» **Task directions**:
Make an exact copy of the records, with the images left out.

» **Supplied material**:
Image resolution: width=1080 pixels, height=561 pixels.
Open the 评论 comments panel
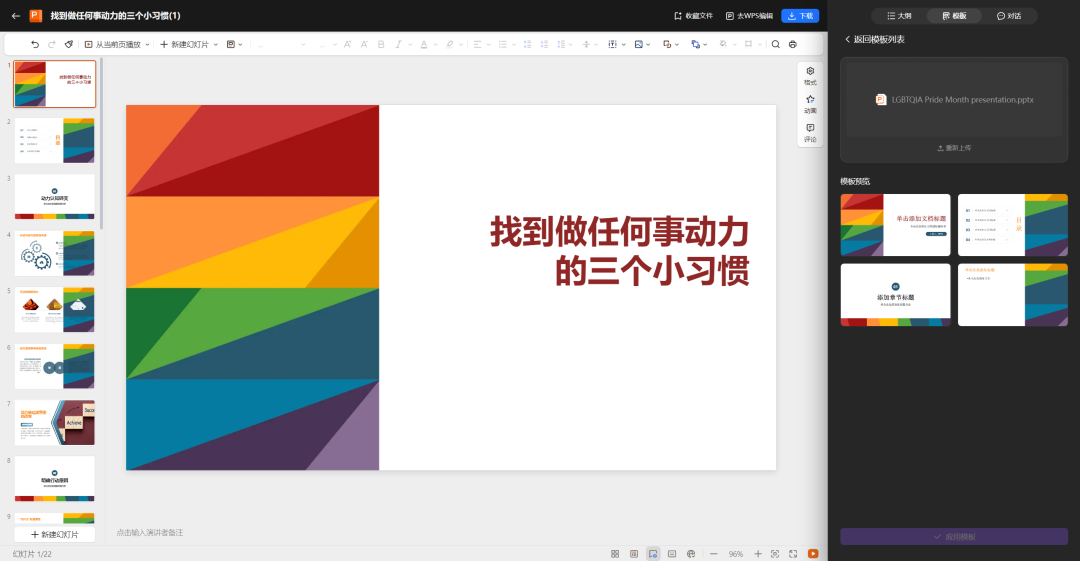pos(810,133)
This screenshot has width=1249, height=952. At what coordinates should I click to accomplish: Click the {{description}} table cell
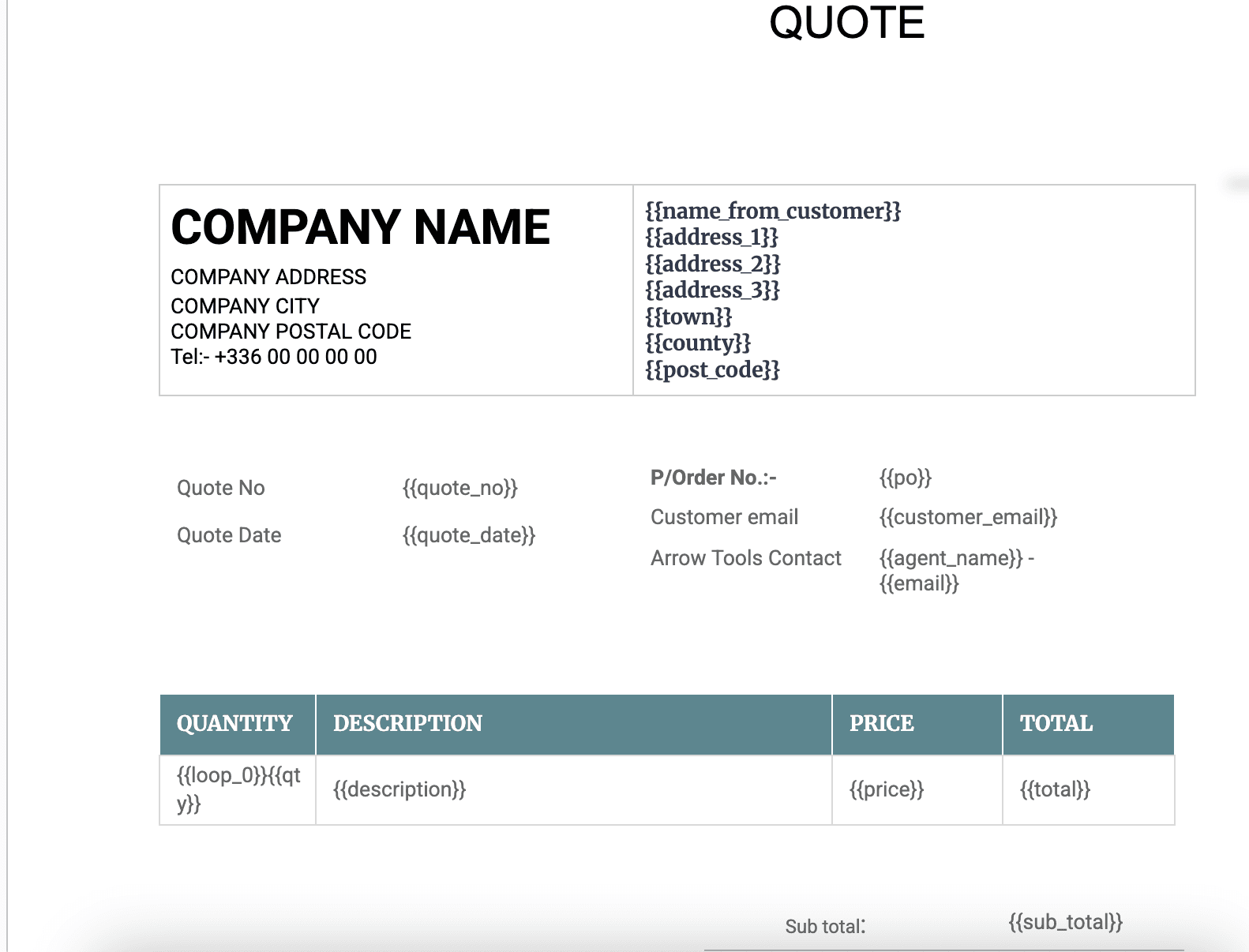(x=399, y=789)
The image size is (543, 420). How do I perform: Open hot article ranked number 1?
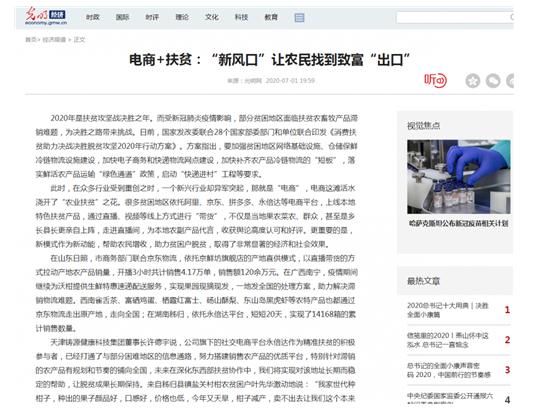(447, 310)
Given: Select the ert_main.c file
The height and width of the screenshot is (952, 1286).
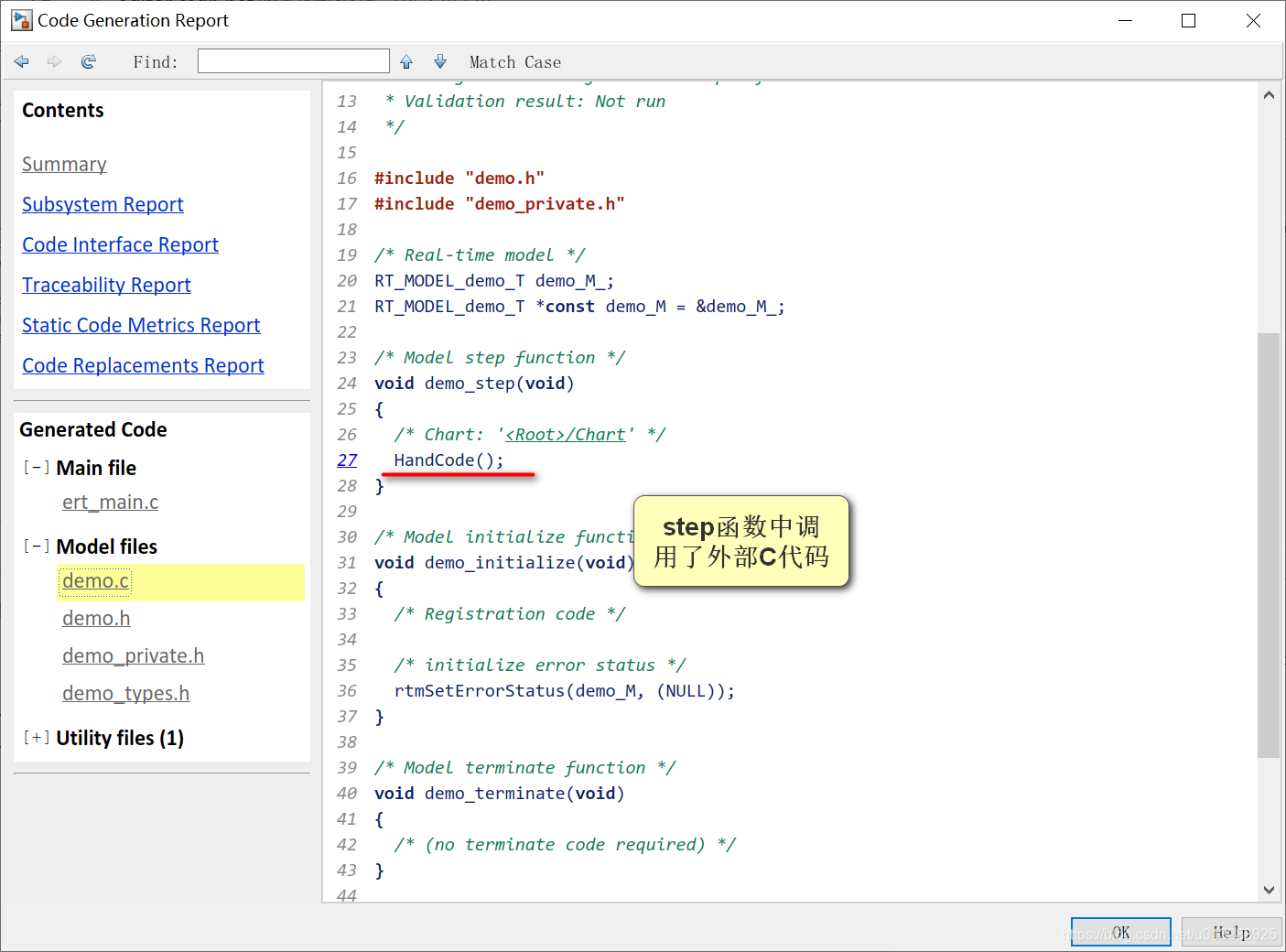Looking at the screenshot, I should tap(110, 503).
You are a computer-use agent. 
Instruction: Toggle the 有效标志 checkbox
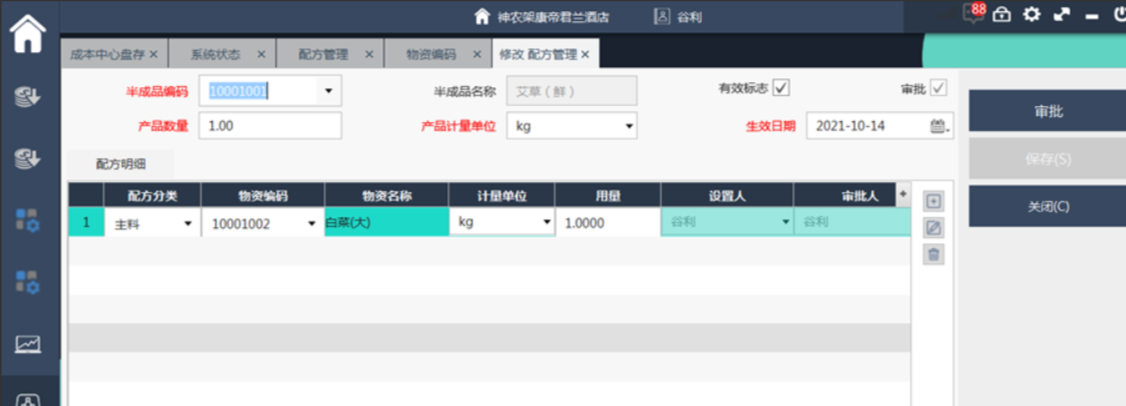(x=782, y=88)
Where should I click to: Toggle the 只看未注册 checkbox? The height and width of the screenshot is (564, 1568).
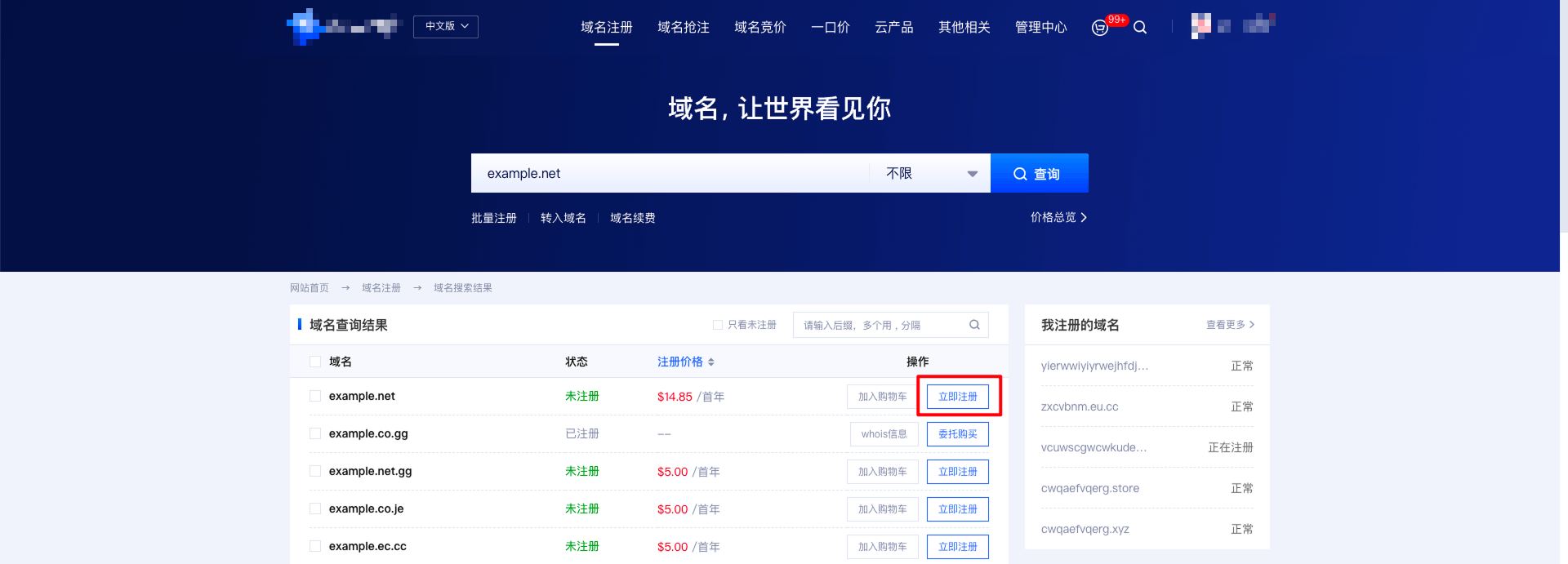tap(718, 325)
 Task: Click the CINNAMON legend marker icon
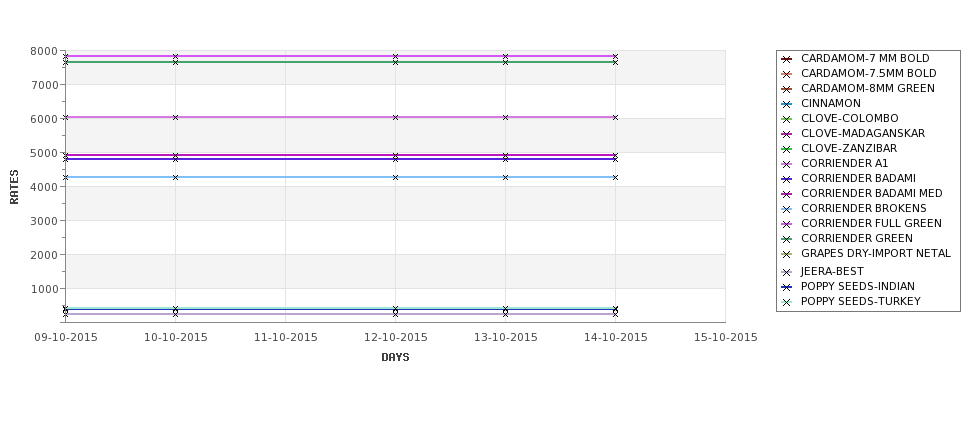pos(786,104)
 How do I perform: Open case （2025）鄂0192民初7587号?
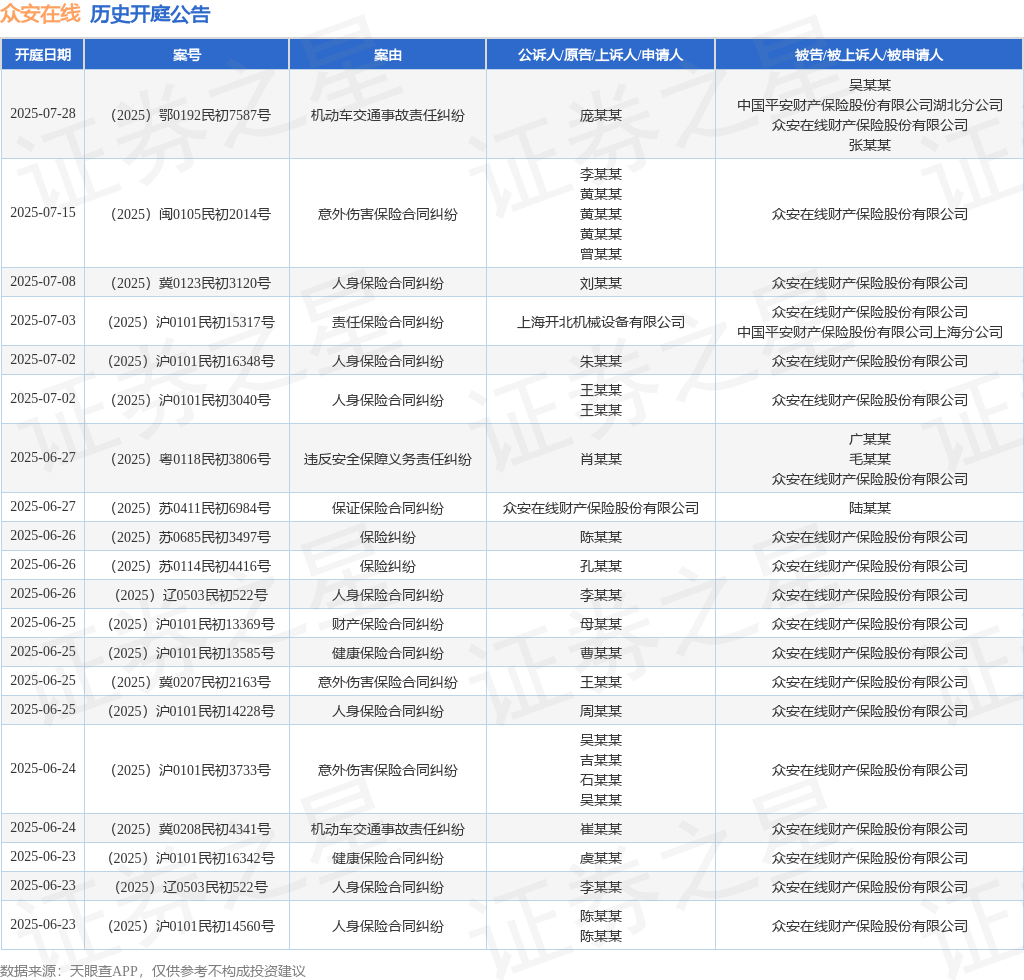(x=187, y=115)
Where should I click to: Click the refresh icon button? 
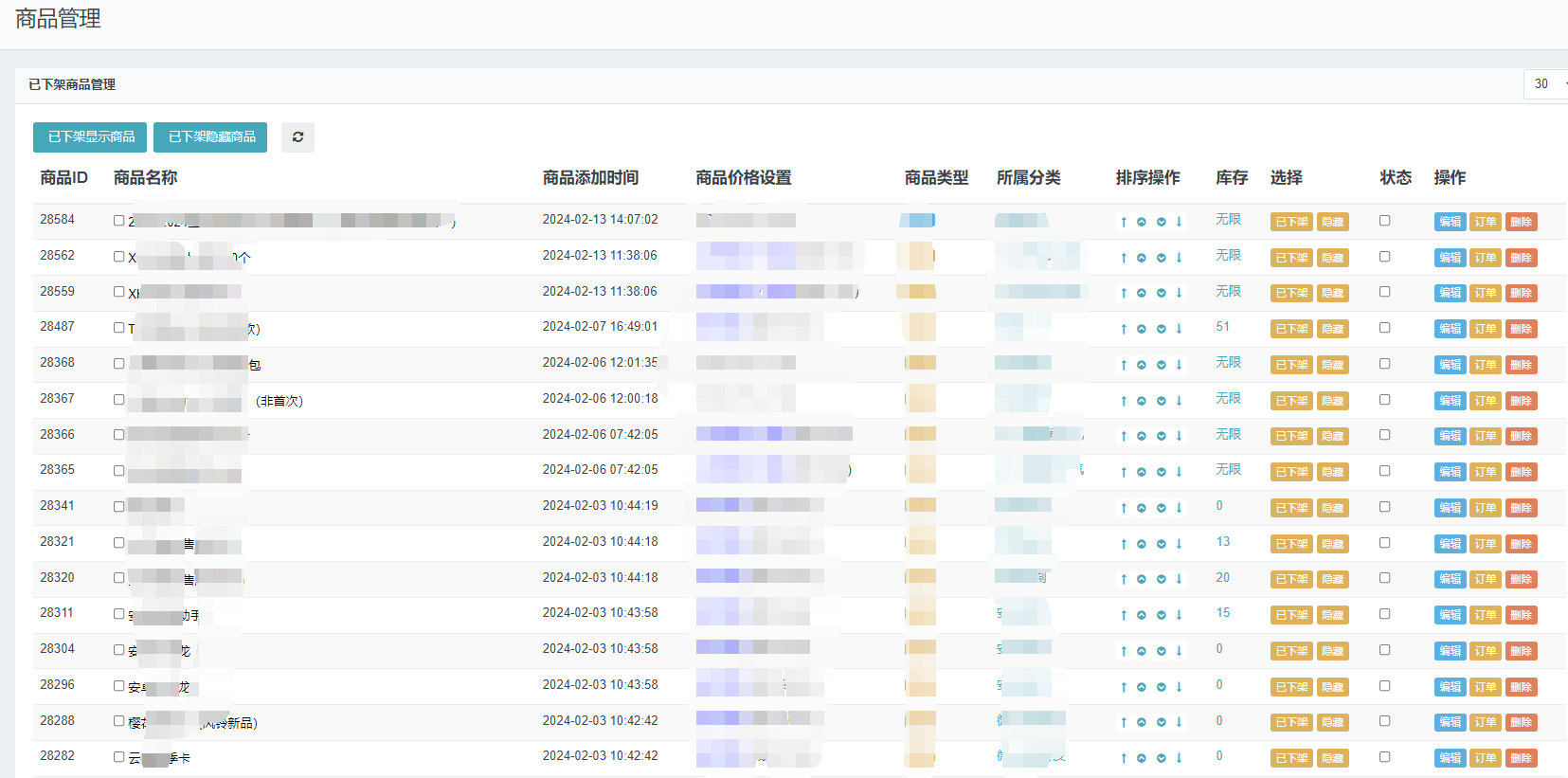pyautogui.click(x=297, y=137)
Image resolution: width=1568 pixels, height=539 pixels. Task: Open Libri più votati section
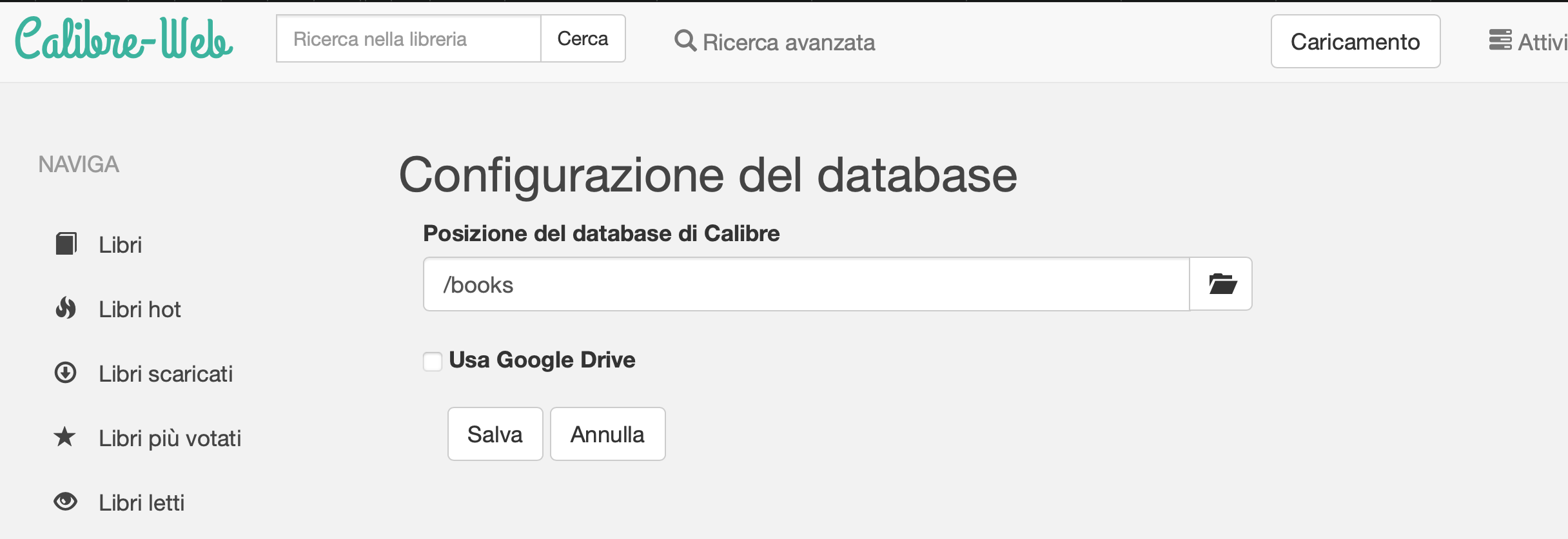click(170, 438)

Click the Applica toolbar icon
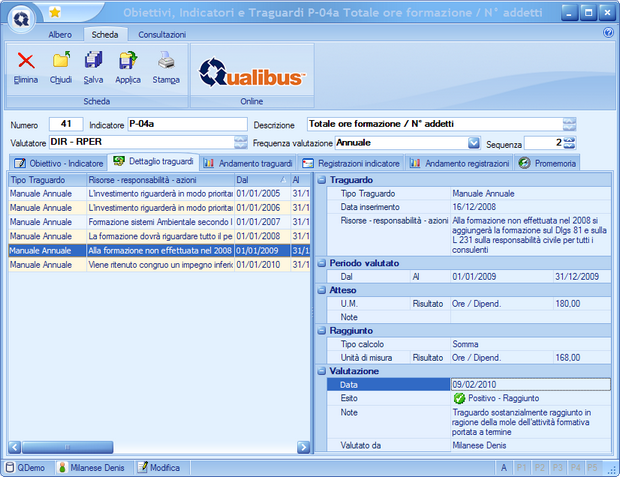(128, 64)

» **Solution to the problem**:
Image resolution: width=1080 pixels, height=561 pixels.
Open the 评论 comments panel
pos(810,133)
This screenshot has width=1249, height=952. At what coordinates should I click to accomplish: Click the {{description}} table cell
(x=399, y=789)
The image size is (543, 420). How do I perform: Open hot article ranked number 1?
(447, 310)
Given: Select the ert_main.c file
The height and width of the screenshot is (952, 1286).
Looking at the screenshot, I should tap(110, 503).
You are a computer-use agent. 
Instruction: Toggle the 有效标志 checkbox
(x=782, y=88)
Where should I click to: Toggle the 只看未注册 checkbox? The height and width of the screenshot is (564, 1568).
tap(718, 325)
 Task: Click the CINNAMON legend marker icon
pos(786,104)
 How do I perform: Open case （2025）鄂0192民初7587号?
(x=187, y=115)
Where should I click to: Click the refresh icon button? 
pyautogui.click(x=297, y=137)
Image resolution: width=1568 pixels, height=539 pixels. Task: Open Libri più votati section
click(170, 438)

Click the Applica toolbar icon
(128, 64)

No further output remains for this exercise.